- How to complete this task
One range is to be output from the listing below, exactly as written: the line with "Where should I click to: Open" to the line with "Task: Click the New project toolbar icon", both kept.

- Data shown
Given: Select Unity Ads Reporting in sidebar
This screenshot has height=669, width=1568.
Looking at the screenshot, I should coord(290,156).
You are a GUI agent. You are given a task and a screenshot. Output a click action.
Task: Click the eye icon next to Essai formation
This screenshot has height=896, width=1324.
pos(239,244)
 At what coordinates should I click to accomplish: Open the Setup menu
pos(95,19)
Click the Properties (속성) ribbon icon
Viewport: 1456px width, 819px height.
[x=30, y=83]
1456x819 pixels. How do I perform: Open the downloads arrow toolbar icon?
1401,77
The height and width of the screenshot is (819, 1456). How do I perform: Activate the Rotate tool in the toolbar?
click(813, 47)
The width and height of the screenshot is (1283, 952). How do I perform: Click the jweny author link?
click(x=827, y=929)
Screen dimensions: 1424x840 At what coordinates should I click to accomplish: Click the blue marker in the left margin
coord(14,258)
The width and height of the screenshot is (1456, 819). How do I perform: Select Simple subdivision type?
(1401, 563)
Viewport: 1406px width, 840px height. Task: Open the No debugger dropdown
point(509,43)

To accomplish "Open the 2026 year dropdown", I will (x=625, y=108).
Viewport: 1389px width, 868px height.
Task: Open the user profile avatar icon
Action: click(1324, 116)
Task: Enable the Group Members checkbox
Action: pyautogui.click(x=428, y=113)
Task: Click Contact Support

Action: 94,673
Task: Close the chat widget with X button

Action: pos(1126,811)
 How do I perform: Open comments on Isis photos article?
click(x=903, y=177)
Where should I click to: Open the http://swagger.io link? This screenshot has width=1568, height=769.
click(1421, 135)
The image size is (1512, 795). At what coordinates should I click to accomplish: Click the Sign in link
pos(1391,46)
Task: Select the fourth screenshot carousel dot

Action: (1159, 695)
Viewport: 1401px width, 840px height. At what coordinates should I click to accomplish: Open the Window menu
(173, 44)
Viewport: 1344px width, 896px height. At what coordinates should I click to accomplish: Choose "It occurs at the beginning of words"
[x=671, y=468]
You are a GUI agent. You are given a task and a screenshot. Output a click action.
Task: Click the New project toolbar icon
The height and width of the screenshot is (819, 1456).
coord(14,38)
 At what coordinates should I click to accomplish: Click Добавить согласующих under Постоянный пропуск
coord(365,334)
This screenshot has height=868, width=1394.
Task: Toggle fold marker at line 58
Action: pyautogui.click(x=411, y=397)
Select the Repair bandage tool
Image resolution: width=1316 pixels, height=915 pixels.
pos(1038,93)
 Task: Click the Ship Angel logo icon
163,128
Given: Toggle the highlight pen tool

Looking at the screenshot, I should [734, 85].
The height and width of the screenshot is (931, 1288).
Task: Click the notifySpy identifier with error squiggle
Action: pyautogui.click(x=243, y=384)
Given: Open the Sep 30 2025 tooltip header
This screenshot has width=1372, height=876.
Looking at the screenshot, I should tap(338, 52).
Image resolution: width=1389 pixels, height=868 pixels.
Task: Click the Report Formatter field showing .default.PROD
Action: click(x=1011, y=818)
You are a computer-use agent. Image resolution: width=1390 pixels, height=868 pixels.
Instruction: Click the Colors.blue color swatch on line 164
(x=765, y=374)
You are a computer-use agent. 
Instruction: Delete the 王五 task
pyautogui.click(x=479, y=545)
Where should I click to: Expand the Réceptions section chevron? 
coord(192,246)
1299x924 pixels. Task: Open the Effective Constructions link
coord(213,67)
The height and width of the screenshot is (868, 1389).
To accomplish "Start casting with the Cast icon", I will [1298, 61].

- Task response
Where should I click to: Open the http://swagger.io link? This screenshot has width=1568, height=769.
click(1421, 135)
The image size is (1512, 795). At what coordinates should I click to accomplish: Click the Sign in link
pos(1391,46)
Task: Select the fourth screenshot carousel dot

Action: (1159, 695)
Viewport: 1401px width, 840px height. At what coordinates should I click to accomplish: Open the Window menu
(173, 44)
Viewport: 1344px width, 896px height. At what coordinates should I click to accomplish: Choose "It occurs at the beginning of words"
[x=671, y=468]
You are a GUI agent. You are given a task and a screenshot. Output a click action.
Task: Click the New project toolbar icon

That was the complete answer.